■ EXERCISE DETAILS
Everything from the line holding "The image size is (498, 250)." through the last line of the listing needs to be repeated exactly, with no other lines.

■ THE DATA
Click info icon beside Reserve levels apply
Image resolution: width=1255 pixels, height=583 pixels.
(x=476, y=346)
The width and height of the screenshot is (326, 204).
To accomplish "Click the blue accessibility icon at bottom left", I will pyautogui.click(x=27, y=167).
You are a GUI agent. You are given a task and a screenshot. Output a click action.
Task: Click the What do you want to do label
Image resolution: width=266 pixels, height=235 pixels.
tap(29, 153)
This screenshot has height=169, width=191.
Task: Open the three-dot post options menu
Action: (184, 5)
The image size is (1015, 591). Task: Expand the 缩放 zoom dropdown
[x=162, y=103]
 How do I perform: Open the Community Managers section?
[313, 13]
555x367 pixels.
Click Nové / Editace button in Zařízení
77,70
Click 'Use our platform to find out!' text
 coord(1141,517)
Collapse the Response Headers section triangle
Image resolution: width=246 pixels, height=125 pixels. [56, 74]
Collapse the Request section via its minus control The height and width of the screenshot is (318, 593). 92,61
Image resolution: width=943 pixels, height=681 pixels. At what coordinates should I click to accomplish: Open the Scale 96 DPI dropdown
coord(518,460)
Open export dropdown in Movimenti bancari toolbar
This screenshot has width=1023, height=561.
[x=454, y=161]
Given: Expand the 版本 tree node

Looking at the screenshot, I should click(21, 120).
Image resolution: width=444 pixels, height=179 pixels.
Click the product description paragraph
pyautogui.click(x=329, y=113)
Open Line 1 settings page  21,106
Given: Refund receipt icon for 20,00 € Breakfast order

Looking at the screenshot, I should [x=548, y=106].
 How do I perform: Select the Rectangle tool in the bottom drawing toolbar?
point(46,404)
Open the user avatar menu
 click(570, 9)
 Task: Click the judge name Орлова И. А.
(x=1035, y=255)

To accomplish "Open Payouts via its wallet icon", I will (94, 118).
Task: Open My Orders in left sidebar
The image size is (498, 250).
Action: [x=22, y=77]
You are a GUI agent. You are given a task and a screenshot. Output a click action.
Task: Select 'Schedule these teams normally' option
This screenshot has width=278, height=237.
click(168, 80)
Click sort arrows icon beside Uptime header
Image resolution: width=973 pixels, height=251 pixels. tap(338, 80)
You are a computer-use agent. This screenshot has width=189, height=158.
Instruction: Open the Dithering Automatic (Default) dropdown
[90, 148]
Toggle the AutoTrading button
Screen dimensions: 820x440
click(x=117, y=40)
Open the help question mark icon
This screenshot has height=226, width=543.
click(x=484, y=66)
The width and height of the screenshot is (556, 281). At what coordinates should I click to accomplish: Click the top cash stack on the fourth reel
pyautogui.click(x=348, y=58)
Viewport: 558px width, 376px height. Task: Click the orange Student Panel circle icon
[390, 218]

■ PROBLEM SOLUTION
The image size is (498, 250).
Action: [x=22, y=77]
You are a GUI agent. You are given a task and a screenshot. Output a click action.
Task: Select 'Schedule these teams normally' option
This screenshot has width=278, height=237.
click(168, 80)
Click sort arrows icon beside Uptime header
Image resolution: width=973 pixels, height=251 pixels. tap(338, 80)
You are a computer-use agent. This screenshot has width=189, height=158.
Instruction: Open the Dithering Automatic (Default) dropdown
[90, 148]
Toggle the AutoTrading button
Screen dimensions: 820x440
click(x=117, y=40)
Open the help question mark icon
This screenshot has height=226, width=543.
click(x=484, y=66)
The width and height of the screenshot is (556, 281). At what coordinates should I click to accomplish: Click the top cash stack on the fourth reel
pyautogui.click(x=348, y=58)
Viewport: 558px width, 376px height. Task: Click the orange Student Panel circle icon
[390, 218]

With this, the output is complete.